4 of 332 comments (clear)

  1. AOL had it all in the palm of its hand by DrXym · · Score: 4, Interesting
    Nullsoft single handedly invented the MP3 players, streaming audio & video and P2P filesharing and downloads. AOL Time Warner (as it was at the time) singlehandedly failed to capitalize on any of these things and in fact drove the founder out by squelching his projects.

    The SUPER stupid part is AOL did this a lot. They bought up a lot of innovative companies and squeezed the life and individuality out of them and stifled their potential. Want to know how dumb it got? AOL forced all their subsidiaries to migrate their email systems to use the AOL client because of course they did.

  2. Re:Memories? by Anonymous Coward · · Score: 1, Interesting

    Ah, a proud user of Windows*. Probably still using XP even, because "it still works" and "I don't need to keep my machine up to date because only stupid people get hacked". Or something.

    Seriously, VLC kicks winamp's ass so hard it isn't even funny.

    It is a veritable army knife of media palyback. It is vastly more efficient, it has support for every codec known to mankind, it has support for multiple platforms - all flavours of desktop AND mobile, x86, ARM (so you can run it on a Raspberry Pi) and more - and, crucially, it is open source so your software can't be held hostage by someone else.

    Heck, you can even run it headless and control it remotely.

    Winamp is a relic of times gone by. It was ok then, in the dark ages, when IE6 was the pinnacle of browsing and 128MB or RAM was a luxury. But now it is just an obsolete piece of turd, irrevocably held down by the whims of whoever "owns" it.

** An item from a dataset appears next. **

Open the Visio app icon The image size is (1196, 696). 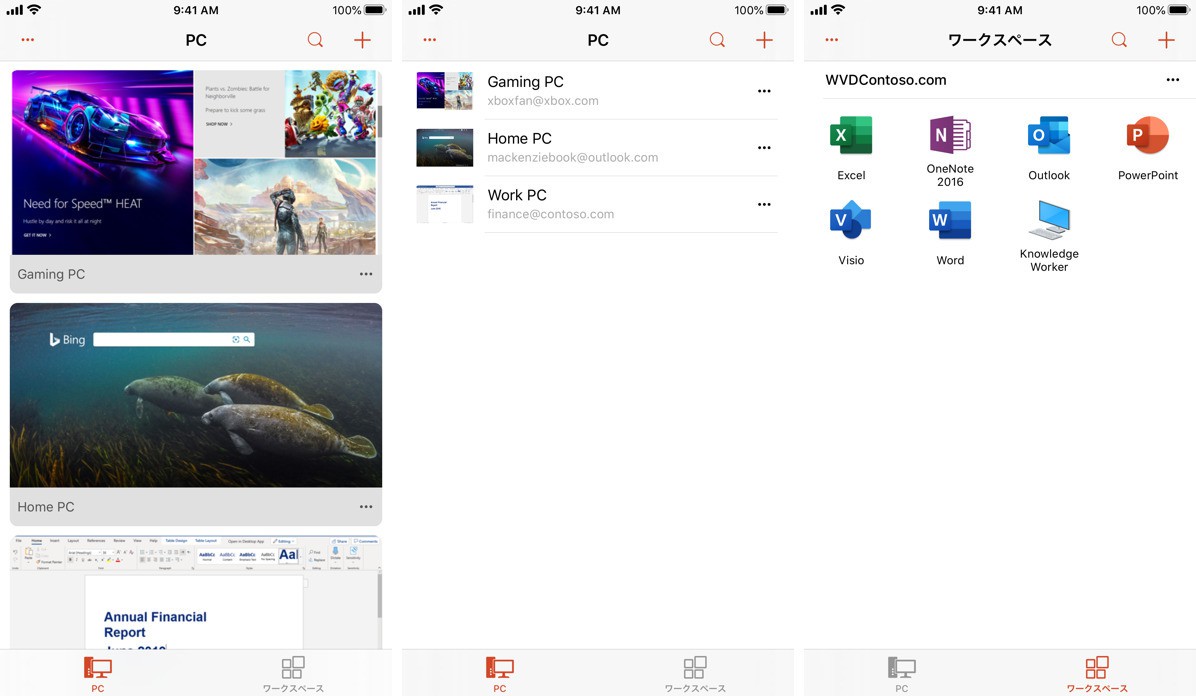tap(851, 221)
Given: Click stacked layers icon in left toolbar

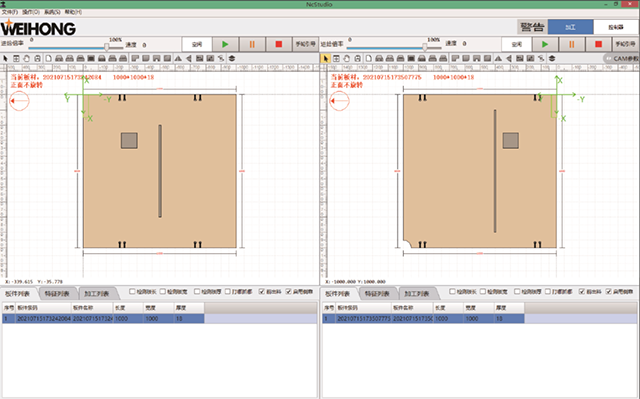Looking at the screenshot, I should click(x=232, y=58).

    I'd give you a nickel to get yourself a better media player, but I don't even have to. VLC is free as in beer and speech, so get some already.

    And in case you are terrified of all the features VLC packs, you don't have to use them if don't want to. They stay out of the way, so you can use it as just another dumb old media player. I probably even still supports XP, so you are fine.

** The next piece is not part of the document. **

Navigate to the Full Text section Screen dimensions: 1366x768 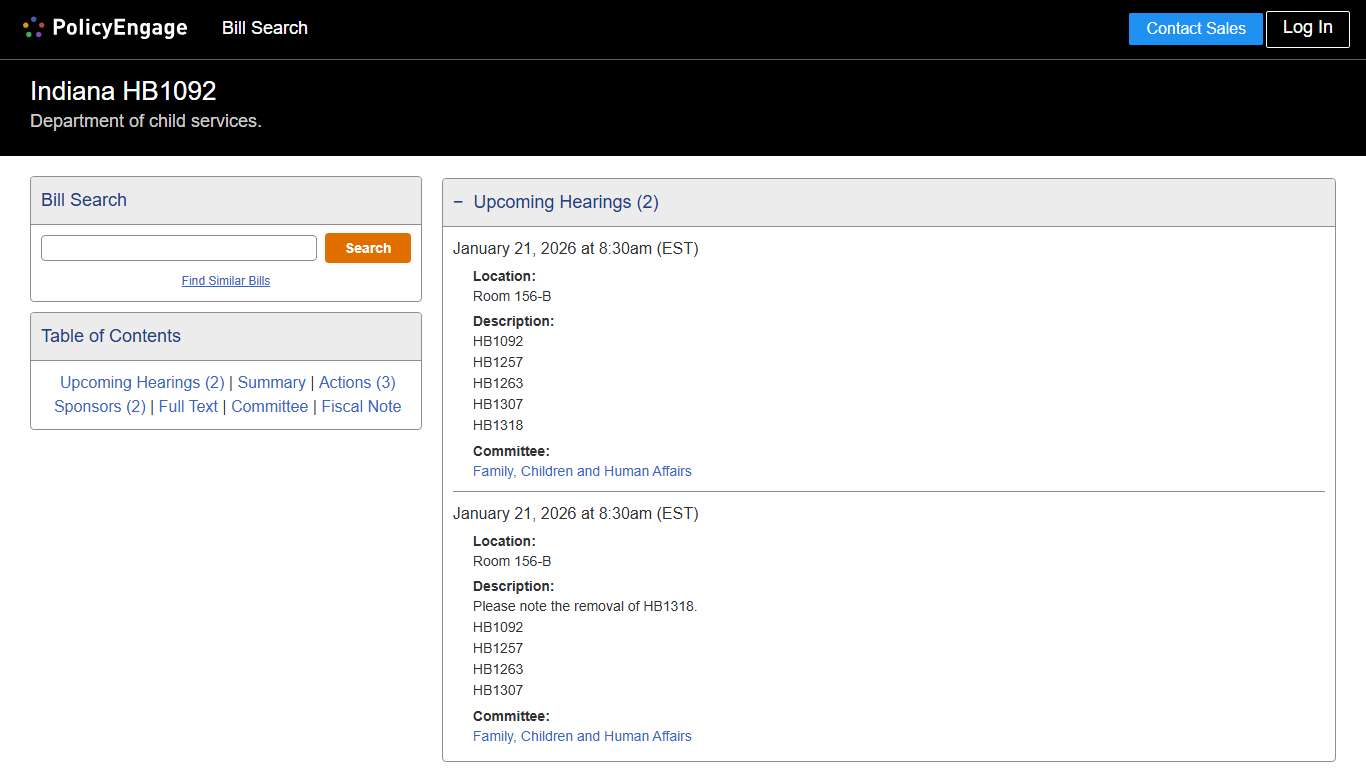coord(188,406)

    * Assuming, since Winamp support for other platforms is utter crap. It has an Android version, but that doesn't even exist in the Android Play store any more, and the Mac OS version is a stripped down, crash prone turd.

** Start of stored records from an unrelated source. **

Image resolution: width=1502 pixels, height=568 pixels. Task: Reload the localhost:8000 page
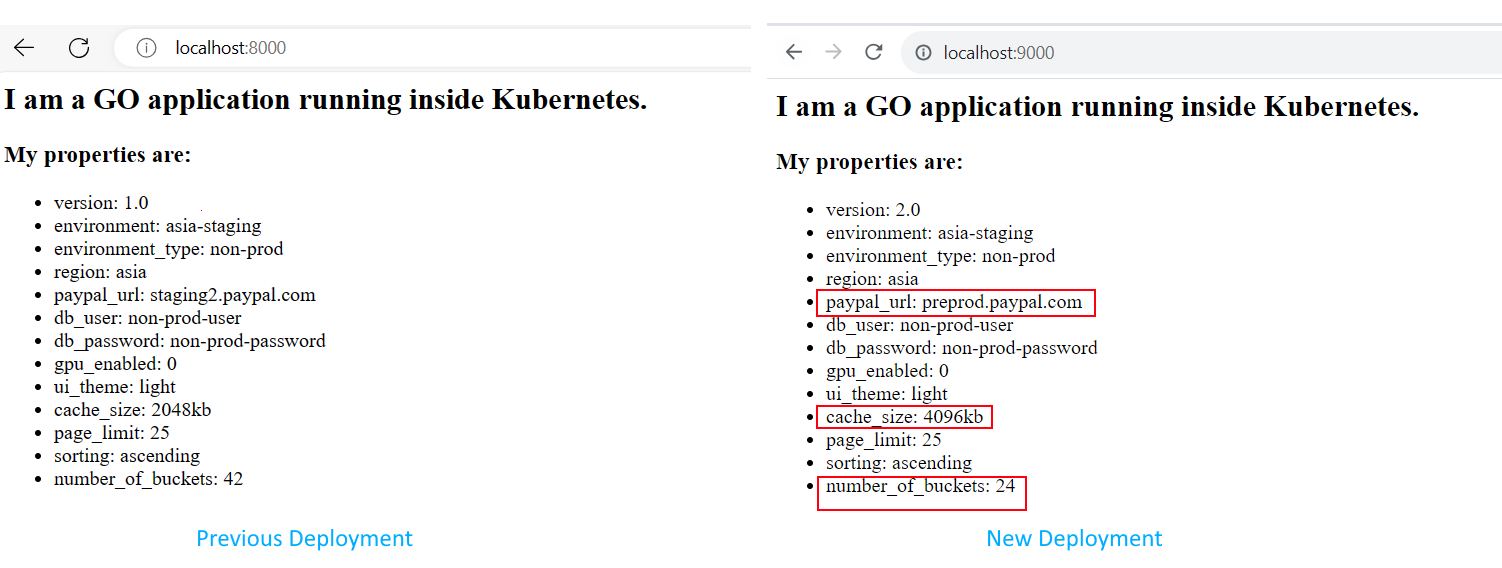coord(79,47)
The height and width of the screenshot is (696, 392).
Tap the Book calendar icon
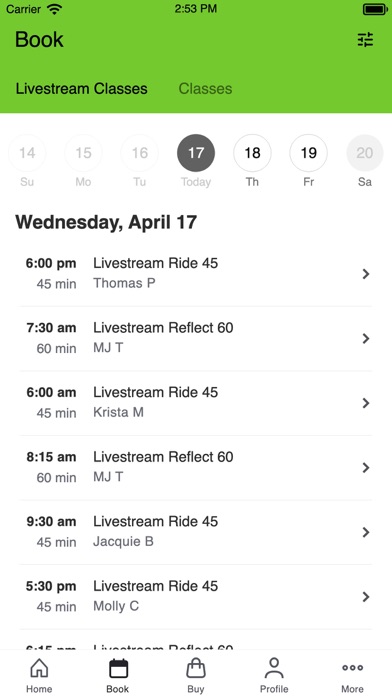tap(118, 668)
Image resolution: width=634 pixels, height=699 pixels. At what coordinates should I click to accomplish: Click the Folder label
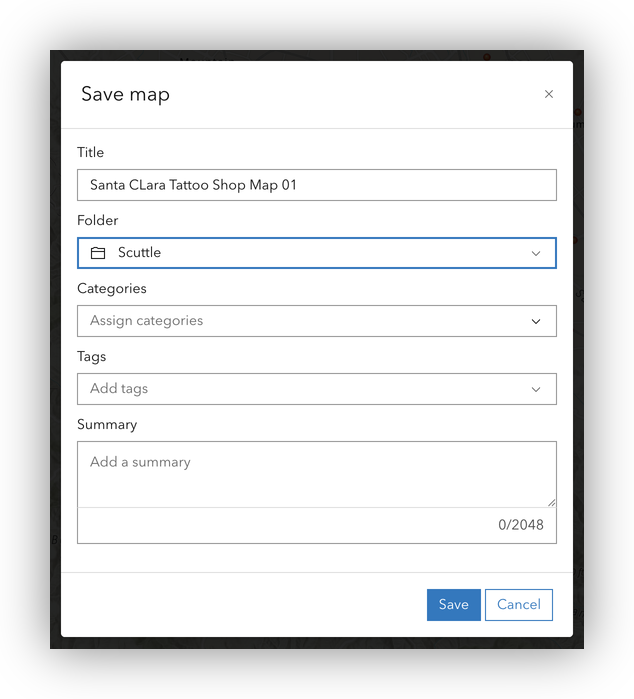(x=97, y=220)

  3. Microsoft Monopoly Abuse Killed Winamp by Inviska · · Score: 4, Interesting

    Winamp was required to play mp3 files on Windows in the late 90s because Windows Media player did not support the codec. This allowed Winamp to grow as a successful product, up until Microsoft started bundling Windows Media Player 7 with Windows. Since WMP7 had support for mp3, most people just used that, simply because that's what mp3 files opened in when they double clicked on them. This lead to a rapid decline in Winamp users, and thus through the illegal practice of bundling Microsoft was able to abuse its Windows monopoly to kill off another competitor.

    Bundling is an illegal practice for trust companies, and it always amazes me that they were able to get away with this with no investigation at all. It's not the only time Microsoft has used its bundling of Windows Media Player to its advantage. With WMP9 Microsoft added the VC-1 codec as a competitor to h.264. VC-1 was supposed to offer lower royalty payments to h.264, while offering similar performance, but once all patents were assessed the royalty payments turned out to be the same as h.264, so VC-1 offered no advantage at all to the incumbent codec. However, Microsoft used its Windows monopoly and bundled WMP application to push VC-1, and they were so successful they managed to get VC-1 included in with the Blu-ray and HD-DVD standards. Some early Blu-rays from Warner used VC-1, but the quality was noticeably inferior to h.264, and thus it is rarely, if ever, used for Blu-rays now. However, thanks to its monopoly abuse anyone who buys a Blu-ray player is paying money to Microsoft because all Blu-ray players have to support VC-1.

  4. Re:Memories? by dwywit · · Score: 4, Interesting

    And mplayer/ffmpeg shits on VLC. So what? Some people like Winamp. I like Winamp. I like VLC, too. I also like mplayer and ffmpeg - and they're free, too. I use the tool/s that best suit my needs at the time.

    BTW, VLC fails badly when asked to convert formats, it can't cope with damaged AVI indexes, and it's not very efficient at real-time playback of MKV files, so don't go crowing too loudly there.